Currently, there is a lack of consensus in post-operative management regimes following ORIF of unstable fractures about the ankle leading to a wide variation in clinical practice. There is an evolving understanding that extended periods of immobilisation and limitation of weight-bearing lead to poorer outcomes. The traditional non-weight bearing cast immobilisation was born of a desire to prevent loss of fixation and this practice has continued in many centres. The purpose of the study is to investigate the safety and efficacy of immediate weight-bearing and ROM exercise regimes following ORIF of unstable ankle fractures with a particular focus on functional outcomes and complication rates.
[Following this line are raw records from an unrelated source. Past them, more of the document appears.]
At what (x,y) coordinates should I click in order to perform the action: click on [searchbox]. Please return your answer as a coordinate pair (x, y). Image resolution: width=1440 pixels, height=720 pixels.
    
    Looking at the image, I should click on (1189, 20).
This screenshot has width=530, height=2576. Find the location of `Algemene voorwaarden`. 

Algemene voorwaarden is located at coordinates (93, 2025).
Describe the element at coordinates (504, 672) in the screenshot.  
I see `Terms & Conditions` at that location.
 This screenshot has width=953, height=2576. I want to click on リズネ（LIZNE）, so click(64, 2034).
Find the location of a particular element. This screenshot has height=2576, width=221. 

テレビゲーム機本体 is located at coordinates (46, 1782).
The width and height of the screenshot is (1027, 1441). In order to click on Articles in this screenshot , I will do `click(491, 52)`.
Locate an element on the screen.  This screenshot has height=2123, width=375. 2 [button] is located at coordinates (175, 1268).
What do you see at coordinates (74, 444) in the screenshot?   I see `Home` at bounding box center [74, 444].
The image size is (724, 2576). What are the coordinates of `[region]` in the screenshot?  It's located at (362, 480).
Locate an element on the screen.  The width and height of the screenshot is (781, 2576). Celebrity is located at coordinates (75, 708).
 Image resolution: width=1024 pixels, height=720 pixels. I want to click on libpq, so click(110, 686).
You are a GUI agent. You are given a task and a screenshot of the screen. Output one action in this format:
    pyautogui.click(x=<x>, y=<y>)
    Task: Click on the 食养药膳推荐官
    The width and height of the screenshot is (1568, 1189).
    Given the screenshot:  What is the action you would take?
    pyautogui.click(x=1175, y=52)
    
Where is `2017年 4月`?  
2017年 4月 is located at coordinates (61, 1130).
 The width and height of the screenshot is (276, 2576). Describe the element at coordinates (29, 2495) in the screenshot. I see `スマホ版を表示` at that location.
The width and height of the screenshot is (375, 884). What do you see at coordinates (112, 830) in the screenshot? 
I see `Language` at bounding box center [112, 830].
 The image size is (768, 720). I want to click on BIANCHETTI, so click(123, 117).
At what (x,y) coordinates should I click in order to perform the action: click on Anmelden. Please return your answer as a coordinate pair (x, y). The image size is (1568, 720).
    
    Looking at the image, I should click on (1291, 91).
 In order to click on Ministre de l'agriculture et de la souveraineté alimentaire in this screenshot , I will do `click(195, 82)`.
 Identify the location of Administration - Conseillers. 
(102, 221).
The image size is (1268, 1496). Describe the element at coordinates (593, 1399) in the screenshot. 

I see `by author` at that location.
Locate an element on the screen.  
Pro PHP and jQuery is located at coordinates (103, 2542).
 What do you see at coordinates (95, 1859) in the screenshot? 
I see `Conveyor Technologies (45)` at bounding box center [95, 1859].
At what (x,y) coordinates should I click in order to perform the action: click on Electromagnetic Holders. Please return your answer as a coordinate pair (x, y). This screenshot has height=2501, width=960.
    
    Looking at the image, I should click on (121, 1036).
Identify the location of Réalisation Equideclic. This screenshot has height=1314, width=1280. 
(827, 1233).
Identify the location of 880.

This is a pragmatic randomised-controlled multi-centre trial, comparing immediate weight-bearing and range of motion (ROM) exercise versus non-weight bearing and immobilisation, following open reduction and internal fixation (ORIF) of unstable adults ankle fractures. The primary outcome measure is the ankle function Olerud and Molander Score, secondary outcomes measures include; complication rate, ankle ROM, physical and mental health outcomes SF36, time needed to return to work and postoperative hospitalisation length.
The literature is contradicting when it comes to the assessment of weight-bearing regimens following ankle fracture fixation. Immediate weight-bearing following ankle fracture fixation has not been investigated extensively. This randomised-controlled multi-centre trial will help in formulating a widely accepted guideline for postoperative management of ankle fractures.